___ Provided passage ___
The format of the subscription proposal suggests that it may have been printed separately as a broadside or handbill, on paper of a different size, for distribution beyond subscribers to the Massachusetts Gazette and Boston Post-Boy.  If that was indeed the case, the compositor did not wish to set the type once again in order to insert the subscription proposal in the newspaper.  Its width exceeded two newspaper columns, causing the compositor to create a narrow third column by rotating the type for additional advertisements to run perpendicular to the page.  In the years immediately preceding the American Revolution, advertisers sometimes arranged to have book catalogues, broadsides, or handbills incorporated into newspapers, expanding the reach of their marketing efforts.  That being the case, I suspect that more advertising ephemera circulated in early America than has been identified and preserved in research libraries, historical societies, and private collections.  This subscription proposal in the Massachusetts Gazette and Boston Post-Boy hints at a hidden history of early American advertising impossible to recover in its entirety.  Although newspaper notices constituted, by the far, the most voluminous form of advertising in early America, other printed media likely circulated more frequently than previously realized.
___ Given records ___
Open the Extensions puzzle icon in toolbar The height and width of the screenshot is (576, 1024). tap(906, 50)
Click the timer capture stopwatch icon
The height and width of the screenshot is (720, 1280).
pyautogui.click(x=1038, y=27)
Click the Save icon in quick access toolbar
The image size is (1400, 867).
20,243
___
What to do:
1. Answer these questions using the passage on the subscription proposal:
(a) In which newspaper did the subscription proposal appear?
(b) How did the compositor make a narrow third column?
(c) What was the most voluminous form of advertising in early America?
2. Write what comes next in the passage on the subscription proposal, starting after its final sentence.

Activity answers:
1.
(a) The Massachusetts Gazette and Boston Post-Boy.
(b) By rotating the type for additional advertisements so that it ran perpendicular to the page.
(c) Newspaper notices.

2.
Massachusetts Gazette and Boston Post-Boy (October 19, 1772).

August 4

What was advertised in a colonial American newspaper 250 years ago today?

Connecticut Courant (August 4, 1772).

“The following BOOKS, imported directly from LONDON, are to be sold.”

Booksellers Smith and Coit had a true full-page advertisement in the August 4, 1772, edition of the Connecticut Courant.  They came close in the previous issue, but the compositor squeezed another advertisement into the space that otherwise would have been the right margin.  When readers perused the August 4 issue, they encountered only Smith and Coit’s advertisement on the final page.  Not even a colophon stating that Ebenezer Watson printed the Connecticut Courant in Hartford appeared at the bottom of the page.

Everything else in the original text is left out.